Before arriving at this settlement, Ottawa spent years trying to appeal its way out of this mess, unfortunately. So obstruction hasn’t been removed from the federal government’s bag of tricks. The Canadian Human Rights Tribunal found in 2016 that welfare services discriminated against First Nations children. That should cost Ottawa $40,000 per affected individual, the tribunal determined, after acting on a complaint lodged by the Assembly of First Nations years earlier. A court agreed with that penalty, but the feds squirmed, until recently. Now, Indigenous Services Minister Patty Hajdu says $40,000 is the minimum that eligible children and families may receive.

It’s estimated that 215,000 people will be entitled to that compensation, which is necessary because social services workers, in some instances, wrongfully ripped children away from their homes and put them in places where they lost connection with their families, their language and their culture. Some of these children also suffered physical, sexual and emotional abuse.

If that sounds familiar, it’s because the residential school system was designed to do the same thing.

“Residential schools were established with one purpose in mind, not to educate, not to protect, not to preserve, but to intentionally and systematically assimilate Indigenous children and adolescents into European culture, ‘to take the Indian out of child’ and to remove and isolate children from their influence of their home, families, traditions, languages and culture, all based on racist assumptions that First Nations cultures were inferior,” says Linda Debassige, chief of M’Chigeeng First Nation in Ontario.

An estimated 150,000 First Nations, Metis and Inuit children attended these schools, with the last one closing in Rankin Inlet in 1997.

There was also the ‘60 Scoop, when First Nations and Inuit children were taken from their family homes and sent to live with non-Indigenous caregivers between 1951 and 1991. This injustice cost the Government of Canada $750 million in compensation in 2017.
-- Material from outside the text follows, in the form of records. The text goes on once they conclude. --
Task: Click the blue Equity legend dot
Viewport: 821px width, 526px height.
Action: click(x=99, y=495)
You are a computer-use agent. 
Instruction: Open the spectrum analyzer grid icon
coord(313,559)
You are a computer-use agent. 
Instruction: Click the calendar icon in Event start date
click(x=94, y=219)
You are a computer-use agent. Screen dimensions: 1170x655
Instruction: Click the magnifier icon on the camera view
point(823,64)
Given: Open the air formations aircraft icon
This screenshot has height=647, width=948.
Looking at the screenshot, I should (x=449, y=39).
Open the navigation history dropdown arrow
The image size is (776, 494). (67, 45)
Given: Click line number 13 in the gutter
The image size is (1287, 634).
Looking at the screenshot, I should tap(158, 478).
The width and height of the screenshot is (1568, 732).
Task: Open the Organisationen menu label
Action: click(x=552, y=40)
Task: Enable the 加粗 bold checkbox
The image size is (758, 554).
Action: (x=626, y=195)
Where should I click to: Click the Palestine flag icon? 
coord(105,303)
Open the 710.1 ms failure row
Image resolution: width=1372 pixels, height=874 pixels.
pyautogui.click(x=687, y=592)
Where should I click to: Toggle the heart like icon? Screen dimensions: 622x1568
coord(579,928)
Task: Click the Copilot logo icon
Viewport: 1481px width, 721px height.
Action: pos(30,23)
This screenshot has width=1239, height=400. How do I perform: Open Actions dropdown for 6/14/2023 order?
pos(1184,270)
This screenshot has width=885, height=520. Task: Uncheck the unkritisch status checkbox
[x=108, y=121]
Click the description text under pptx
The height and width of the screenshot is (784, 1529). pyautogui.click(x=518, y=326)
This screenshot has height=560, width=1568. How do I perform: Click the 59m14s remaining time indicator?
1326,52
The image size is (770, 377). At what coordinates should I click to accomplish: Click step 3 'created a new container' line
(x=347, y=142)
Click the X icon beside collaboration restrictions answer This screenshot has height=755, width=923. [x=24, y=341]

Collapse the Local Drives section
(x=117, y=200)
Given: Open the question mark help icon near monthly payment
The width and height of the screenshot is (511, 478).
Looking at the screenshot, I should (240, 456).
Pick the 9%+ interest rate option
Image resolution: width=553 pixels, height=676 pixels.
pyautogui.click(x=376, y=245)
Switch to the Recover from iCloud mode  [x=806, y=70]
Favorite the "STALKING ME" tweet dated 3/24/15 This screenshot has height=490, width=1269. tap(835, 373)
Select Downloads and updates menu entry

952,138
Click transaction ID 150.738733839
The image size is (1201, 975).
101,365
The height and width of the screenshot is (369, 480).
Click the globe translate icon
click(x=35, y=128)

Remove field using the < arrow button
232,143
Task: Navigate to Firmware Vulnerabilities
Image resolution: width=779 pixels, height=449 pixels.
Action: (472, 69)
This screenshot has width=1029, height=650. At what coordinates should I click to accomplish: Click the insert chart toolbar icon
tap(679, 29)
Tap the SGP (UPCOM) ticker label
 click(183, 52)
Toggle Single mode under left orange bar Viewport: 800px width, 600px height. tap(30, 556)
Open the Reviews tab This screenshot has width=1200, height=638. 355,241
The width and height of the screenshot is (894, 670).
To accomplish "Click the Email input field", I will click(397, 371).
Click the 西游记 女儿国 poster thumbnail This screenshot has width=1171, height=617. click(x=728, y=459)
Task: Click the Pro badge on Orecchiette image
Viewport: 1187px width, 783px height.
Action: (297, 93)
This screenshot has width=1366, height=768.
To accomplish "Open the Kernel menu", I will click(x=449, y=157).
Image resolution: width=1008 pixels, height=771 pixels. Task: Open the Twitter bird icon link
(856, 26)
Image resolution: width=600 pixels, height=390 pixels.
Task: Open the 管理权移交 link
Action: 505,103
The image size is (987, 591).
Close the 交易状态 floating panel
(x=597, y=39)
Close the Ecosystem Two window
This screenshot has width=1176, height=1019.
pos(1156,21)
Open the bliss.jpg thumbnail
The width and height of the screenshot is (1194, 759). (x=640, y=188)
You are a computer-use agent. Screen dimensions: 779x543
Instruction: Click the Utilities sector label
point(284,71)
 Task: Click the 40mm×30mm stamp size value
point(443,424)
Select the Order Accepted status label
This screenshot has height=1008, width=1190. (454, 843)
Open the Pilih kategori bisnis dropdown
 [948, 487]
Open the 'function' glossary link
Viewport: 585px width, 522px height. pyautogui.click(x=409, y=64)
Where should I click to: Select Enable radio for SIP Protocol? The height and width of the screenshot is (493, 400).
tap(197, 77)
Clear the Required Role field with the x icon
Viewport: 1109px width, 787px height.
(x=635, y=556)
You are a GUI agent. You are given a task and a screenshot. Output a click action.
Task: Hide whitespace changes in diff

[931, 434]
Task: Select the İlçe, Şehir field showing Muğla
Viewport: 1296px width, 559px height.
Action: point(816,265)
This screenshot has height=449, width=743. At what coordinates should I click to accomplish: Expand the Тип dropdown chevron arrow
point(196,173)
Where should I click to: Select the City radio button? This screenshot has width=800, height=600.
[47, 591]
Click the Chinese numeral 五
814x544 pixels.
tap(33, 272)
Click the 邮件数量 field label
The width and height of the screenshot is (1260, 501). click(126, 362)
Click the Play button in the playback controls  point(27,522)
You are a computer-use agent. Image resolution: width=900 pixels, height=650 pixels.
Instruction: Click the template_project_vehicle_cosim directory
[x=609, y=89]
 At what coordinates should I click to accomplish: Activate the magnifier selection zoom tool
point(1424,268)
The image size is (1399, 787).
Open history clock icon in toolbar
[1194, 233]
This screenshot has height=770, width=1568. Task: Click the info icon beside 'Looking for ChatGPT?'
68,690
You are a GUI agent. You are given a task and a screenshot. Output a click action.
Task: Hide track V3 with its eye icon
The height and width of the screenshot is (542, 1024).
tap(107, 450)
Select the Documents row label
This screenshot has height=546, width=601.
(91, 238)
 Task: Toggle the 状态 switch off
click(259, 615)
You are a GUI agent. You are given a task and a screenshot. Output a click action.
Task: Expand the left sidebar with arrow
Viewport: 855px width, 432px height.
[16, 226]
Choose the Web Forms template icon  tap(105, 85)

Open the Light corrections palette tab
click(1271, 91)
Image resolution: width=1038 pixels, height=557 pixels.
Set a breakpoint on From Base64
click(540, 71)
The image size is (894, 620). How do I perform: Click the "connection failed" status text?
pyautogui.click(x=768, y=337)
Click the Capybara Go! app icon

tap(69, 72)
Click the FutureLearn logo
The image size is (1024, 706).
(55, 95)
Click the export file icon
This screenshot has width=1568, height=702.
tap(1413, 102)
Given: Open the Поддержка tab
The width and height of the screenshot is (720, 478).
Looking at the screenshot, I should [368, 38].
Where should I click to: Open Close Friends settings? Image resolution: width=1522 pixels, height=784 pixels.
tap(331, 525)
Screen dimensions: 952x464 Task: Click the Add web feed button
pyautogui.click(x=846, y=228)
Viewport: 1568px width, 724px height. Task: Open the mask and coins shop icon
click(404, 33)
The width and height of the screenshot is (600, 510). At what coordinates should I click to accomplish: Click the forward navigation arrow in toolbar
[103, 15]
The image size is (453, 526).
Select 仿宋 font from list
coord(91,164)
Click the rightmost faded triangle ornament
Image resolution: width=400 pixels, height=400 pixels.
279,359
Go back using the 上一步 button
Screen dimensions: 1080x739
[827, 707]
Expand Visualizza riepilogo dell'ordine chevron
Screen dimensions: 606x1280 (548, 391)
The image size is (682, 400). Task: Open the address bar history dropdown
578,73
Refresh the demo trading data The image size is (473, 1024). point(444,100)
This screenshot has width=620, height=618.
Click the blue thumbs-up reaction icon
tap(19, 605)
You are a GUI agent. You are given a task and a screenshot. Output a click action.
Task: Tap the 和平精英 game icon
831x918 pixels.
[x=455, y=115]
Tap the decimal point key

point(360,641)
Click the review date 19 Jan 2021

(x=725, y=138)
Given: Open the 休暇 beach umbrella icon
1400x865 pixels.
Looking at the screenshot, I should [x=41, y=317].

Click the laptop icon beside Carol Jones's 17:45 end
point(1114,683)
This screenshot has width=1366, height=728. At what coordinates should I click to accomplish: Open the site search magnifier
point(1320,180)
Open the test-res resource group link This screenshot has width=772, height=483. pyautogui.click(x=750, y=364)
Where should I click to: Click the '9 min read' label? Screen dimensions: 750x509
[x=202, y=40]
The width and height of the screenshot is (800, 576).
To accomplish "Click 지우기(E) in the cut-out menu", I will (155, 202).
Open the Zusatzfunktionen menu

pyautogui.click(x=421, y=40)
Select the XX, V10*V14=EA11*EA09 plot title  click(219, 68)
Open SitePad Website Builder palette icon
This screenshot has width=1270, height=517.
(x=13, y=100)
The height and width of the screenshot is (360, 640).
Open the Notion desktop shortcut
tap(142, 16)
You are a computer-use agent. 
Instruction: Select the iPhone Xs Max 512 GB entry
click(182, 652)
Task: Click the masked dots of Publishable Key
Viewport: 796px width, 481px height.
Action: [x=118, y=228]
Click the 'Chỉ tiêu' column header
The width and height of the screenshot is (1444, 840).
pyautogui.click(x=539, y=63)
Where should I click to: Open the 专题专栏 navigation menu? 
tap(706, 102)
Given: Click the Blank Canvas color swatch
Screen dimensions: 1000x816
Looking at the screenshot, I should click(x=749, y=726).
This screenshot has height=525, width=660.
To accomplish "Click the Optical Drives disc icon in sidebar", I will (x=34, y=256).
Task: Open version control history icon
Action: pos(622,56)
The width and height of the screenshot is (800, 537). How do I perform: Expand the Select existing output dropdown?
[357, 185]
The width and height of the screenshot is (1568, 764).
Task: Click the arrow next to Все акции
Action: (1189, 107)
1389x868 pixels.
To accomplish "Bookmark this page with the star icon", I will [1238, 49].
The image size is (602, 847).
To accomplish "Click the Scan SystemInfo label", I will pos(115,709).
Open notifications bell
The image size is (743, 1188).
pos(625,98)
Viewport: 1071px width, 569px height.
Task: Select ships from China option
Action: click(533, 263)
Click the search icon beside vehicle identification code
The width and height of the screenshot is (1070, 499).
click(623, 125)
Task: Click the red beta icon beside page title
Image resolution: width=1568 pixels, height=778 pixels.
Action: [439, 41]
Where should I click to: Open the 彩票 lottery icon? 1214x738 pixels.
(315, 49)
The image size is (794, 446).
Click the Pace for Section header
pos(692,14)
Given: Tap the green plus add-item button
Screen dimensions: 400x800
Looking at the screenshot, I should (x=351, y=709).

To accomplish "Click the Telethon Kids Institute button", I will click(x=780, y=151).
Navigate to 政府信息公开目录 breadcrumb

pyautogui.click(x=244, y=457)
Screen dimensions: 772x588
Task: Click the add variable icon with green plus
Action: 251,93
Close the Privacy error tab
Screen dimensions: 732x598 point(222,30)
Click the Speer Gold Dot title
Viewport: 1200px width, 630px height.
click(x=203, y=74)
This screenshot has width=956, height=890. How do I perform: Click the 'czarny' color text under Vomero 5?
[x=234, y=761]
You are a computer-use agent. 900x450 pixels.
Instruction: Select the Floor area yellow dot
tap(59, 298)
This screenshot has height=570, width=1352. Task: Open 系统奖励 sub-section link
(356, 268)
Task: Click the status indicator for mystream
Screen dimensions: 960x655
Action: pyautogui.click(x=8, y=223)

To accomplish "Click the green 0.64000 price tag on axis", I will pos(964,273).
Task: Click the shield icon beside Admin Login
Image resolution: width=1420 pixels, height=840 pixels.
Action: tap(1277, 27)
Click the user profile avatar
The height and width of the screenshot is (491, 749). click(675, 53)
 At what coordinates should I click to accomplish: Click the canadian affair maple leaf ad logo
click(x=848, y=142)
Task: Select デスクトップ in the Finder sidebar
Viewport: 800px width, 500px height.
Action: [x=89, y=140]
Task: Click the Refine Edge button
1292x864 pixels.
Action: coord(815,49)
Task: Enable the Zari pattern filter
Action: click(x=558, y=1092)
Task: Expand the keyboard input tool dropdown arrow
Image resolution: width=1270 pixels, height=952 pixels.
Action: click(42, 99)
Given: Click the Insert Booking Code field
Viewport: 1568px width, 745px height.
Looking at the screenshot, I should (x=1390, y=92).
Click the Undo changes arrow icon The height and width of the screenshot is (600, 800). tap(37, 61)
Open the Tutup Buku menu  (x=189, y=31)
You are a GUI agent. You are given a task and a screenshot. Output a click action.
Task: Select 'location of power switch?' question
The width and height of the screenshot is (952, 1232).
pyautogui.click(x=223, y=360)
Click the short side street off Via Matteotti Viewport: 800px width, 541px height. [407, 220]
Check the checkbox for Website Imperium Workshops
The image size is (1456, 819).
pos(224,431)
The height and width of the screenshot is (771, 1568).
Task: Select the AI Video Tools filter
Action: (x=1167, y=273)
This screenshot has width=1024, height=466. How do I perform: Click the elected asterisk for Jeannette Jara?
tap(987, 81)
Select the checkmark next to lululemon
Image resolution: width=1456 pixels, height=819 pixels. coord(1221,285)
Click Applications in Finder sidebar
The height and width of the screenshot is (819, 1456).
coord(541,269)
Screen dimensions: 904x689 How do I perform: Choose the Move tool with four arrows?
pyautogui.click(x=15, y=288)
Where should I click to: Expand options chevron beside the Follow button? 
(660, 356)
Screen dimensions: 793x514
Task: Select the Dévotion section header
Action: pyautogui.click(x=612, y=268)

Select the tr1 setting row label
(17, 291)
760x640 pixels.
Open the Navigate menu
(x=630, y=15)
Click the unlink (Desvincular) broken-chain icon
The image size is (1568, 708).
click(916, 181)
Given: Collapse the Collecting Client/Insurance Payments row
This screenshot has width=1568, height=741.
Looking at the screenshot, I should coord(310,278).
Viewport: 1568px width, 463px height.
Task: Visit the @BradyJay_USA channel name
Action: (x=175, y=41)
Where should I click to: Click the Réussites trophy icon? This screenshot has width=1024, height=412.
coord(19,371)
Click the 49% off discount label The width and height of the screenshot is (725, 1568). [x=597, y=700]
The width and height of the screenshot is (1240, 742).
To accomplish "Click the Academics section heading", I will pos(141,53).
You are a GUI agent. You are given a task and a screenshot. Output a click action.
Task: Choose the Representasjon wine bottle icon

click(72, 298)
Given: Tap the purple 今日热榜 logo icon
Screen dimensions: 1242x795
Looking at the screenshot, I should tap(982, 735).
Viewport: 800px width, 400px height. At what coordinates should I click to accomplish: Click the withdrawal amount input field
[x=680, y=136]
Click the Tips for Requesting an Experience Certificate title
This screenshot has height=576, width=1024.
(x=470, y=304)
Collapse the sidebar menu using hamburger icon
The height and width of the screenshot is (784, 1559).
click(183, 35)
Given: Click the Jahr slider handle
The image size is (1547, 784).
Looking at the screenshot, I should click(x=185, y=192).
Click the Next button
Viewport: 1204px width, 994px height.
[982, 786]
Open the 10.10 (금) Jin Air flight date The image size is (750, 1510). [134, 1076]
Hajdu on Tuesday committed to support for First Nations-led solutions for family wellness. The federal government has also set up access to counselling for residential school survivors, has established a crisis line (1-866-925-4419) and has developed a brochure on how to cope with “emotional reactions.” Questions remain about the adequacy of these support services, but it’s a start.

Some Canadians express doubt over whether these compensation packages are warranted. They’re shortsighted.

Hundreds of thousands of Indigenous children were harmed under these regimes, as are their families, by extension. Within the past year, mass graves have been discovered at former residential schools.

When we know of a child in an abusive home in our neighbourhood, we feel compelled to do something. What happened to many Indigenous people is abuse on a large scale — in regards to clean drinking water, it’s an ongoing inequity at some First Nations.

“Indigenous families have been affected by a system that has been cruel and discriminatory,” Hajdu said Tuesday. “$40,000 is not enough to make someone whole but it certainly is a step in the right direction of acknowledging the harm that’s been experienced by individuals.”

Crown-Indigenous Relations Minister Marc Miller added, “Historic injustices require historic reparations.”

Sounds about right, even if long overdue.